The data obtained with both methods demonstrate that the MIP-MDSPE procedure is suitable for real sample analysis. The smartphone-based method shows ERT-B quantification and recoveries (82–96%) similar to the photometric determination (80–93); RSD ≤ 6% proves the proposed method’s reproducibility.

To the best of our knowledge, this is the first report that deals with the combination of sample clean-up and the smartphone determination of erythrosine B in real food samples. Compared with the existing methods for the determination of ERT-B in real samples (

Table 3. Comparative table of methods for ERT-B detection in real food samples.
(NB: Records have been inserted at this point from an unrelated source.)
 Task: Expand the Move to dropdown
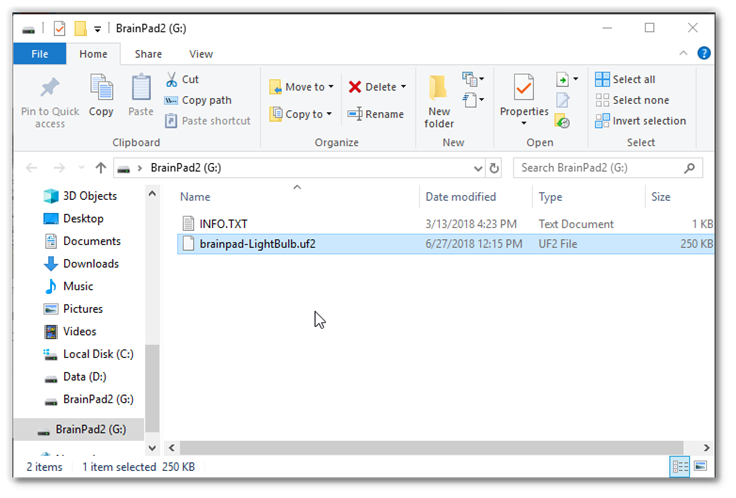[332, 87]
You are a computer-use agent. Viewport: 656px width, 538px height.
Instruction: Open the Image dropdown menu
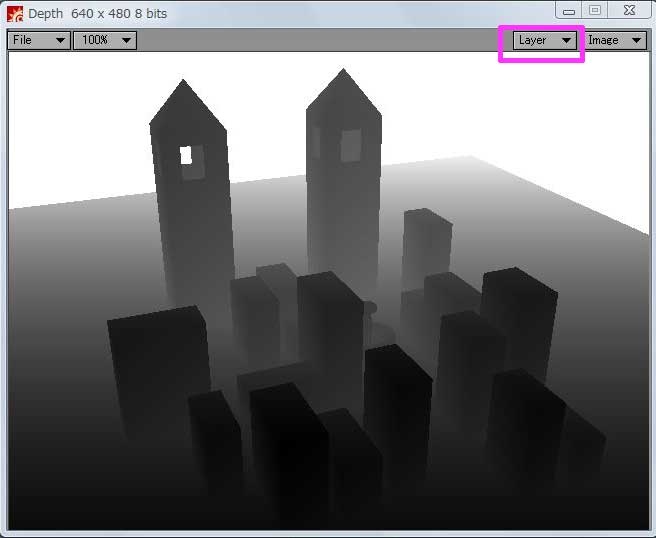click(614, 40)
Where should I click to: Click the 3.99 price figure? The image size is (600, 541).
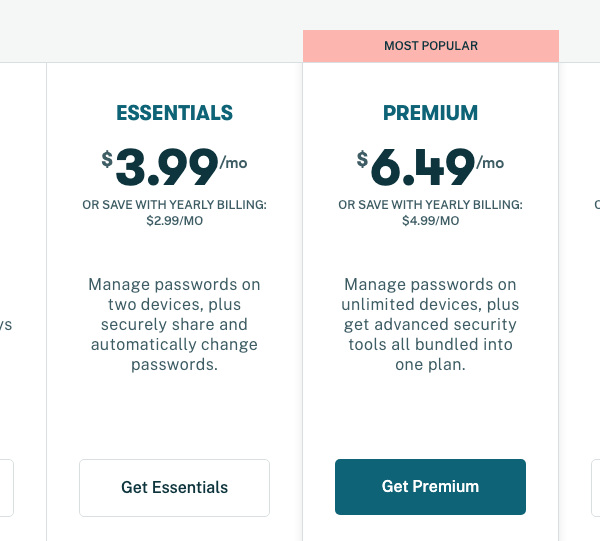[x=167, y=167]
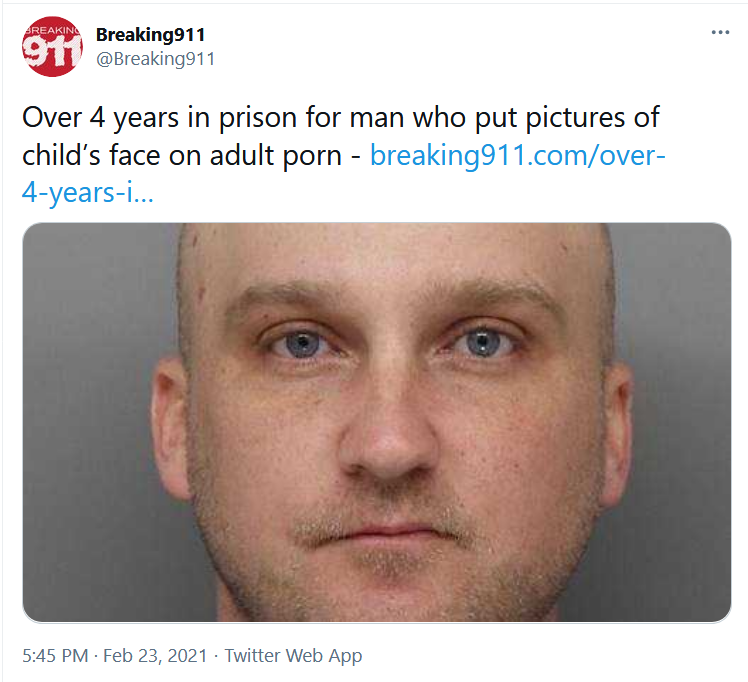748x682 pixels.
Task: Open the tweet's permalink via time and date
Action: [115, 656]
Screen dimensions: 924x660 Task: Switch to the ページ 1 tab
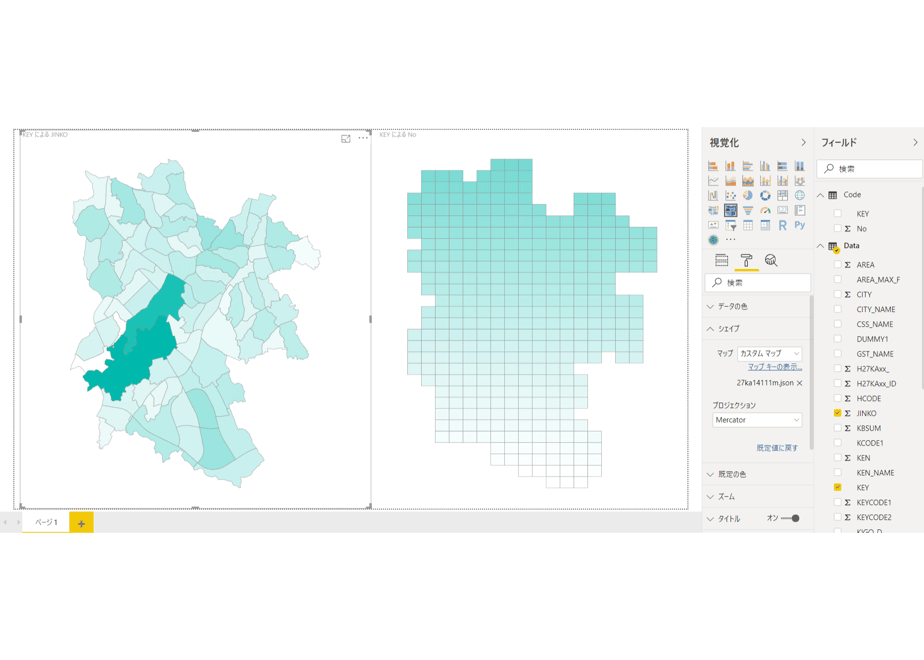point(46,522)
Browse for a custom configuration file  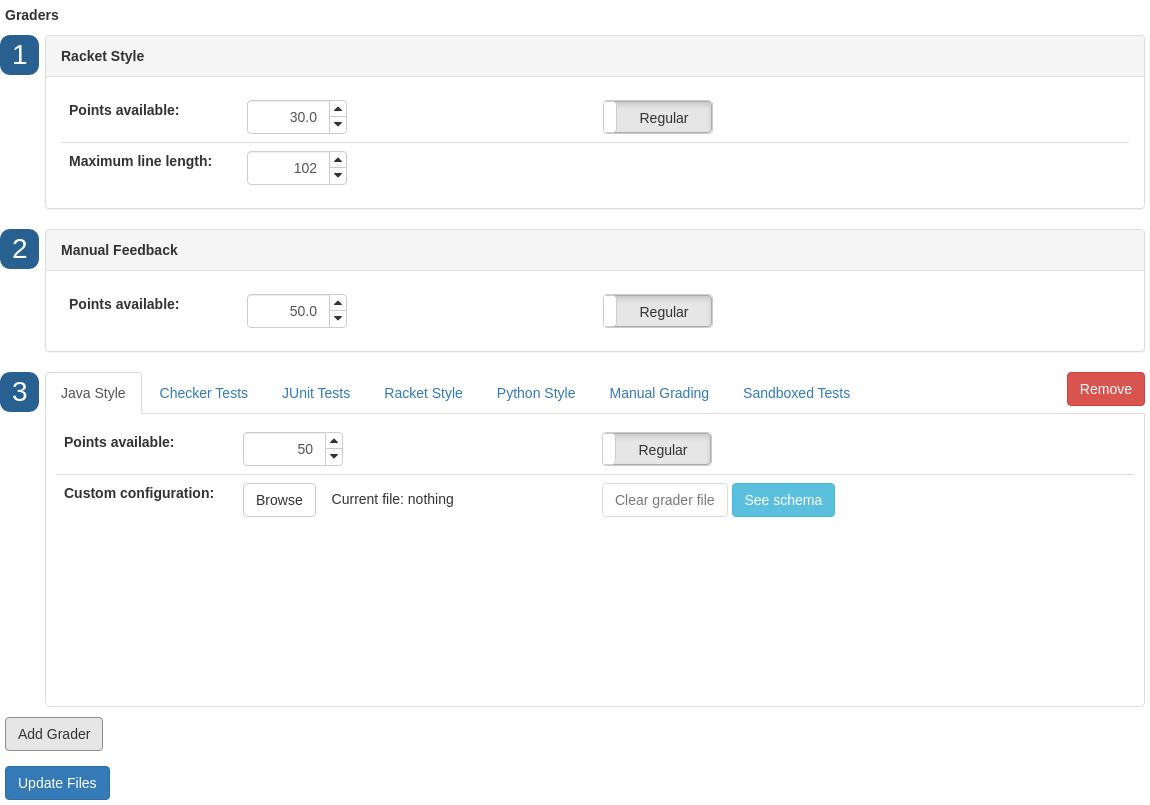click(279, 500)
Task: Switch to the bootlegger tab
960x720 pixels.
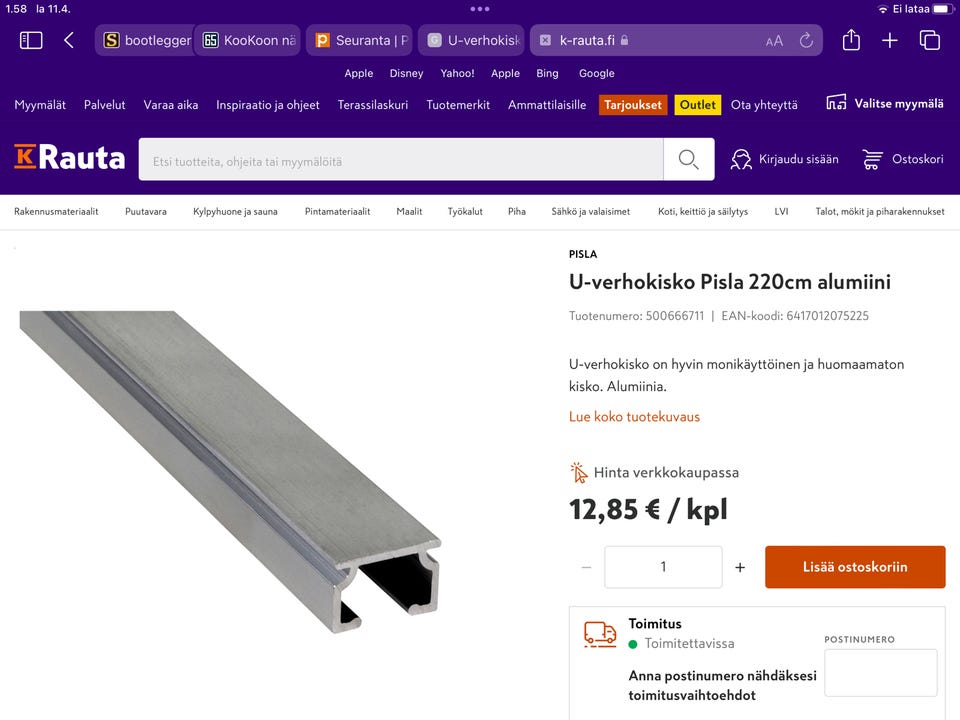Action: point(148,41)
Method	LOD (mg/L)	Real Sample	Recovery	Ref.
ELISA	0.0022	Healthy energy drink, Breezer, grape juice, Coca-Cola sugar, fermented bean curd and tomato paste	86.3% to 115.5%	[39]
Micellar electrokinetic capillary chromatography	0.01	Soft drinks and confectioneries	82%	[40]
Capillary zone electrophoresis	0.35	Bitter, grenadine, ice lolly, strawberry and raspberry	111% to 95.00%	[41]
HPLC using a short column with photodiode array detection	0.011	Soft drinks and candies	76.6 to 115.0%	[42]
HPLC-DAD method	0.026	Dry red wine, milkshake, fish, tomato and paste	83.7 to 107.5%	[43]
Colorimetric reading via smartphone	0.04	Juice, candy, and candied cherries	82% to 97%	This work

), the main advantages of the proposed method are: (i) the process of formation of the MIP is green and requires few chemicals, (ii) the strategy without preconcentration procedures allows us to measure the ERT-B at the law limits, (iii) and smartphone-based colorimetric detection allows simple, rapid, and low-cost ERT-B analysis. Eventually, the applicability of the proposed strategy was proved for ERT-B quantification in different foods with a good recovery. (iv) The main advantage of our strategy remains in the combination of sample clean-up using MIP and the fast and affordable readout method for on-site food safety monitoring.

4. Conclusions

In this work, a novel magnetic MIP based on PDA was developed for the selective, colorimetric determination of ERT-B; the Fe₃O₄@PDA@MIP has been synthesized following a sustainable strategy. An MDSPE extraction procedure for ERT-B based on the MIP was optimized and coupled with straightforward smartphone-based detection. The extraction procedure is effective and reproducible, while smartphone detection enables sensitive and repeatable ERT-B quantification. The smartphone-based detection performance was found to be similar to the conventional photometric-based method, which requires the use of a conventional spectrophotometer.

Summing up, an effective MIP-MDSPE procedure has been proposed for ERT-B extraction from real samples. In addition, the proposed ERT-B determination strategy via smartphone induces affordable, simple, and rapid analysis.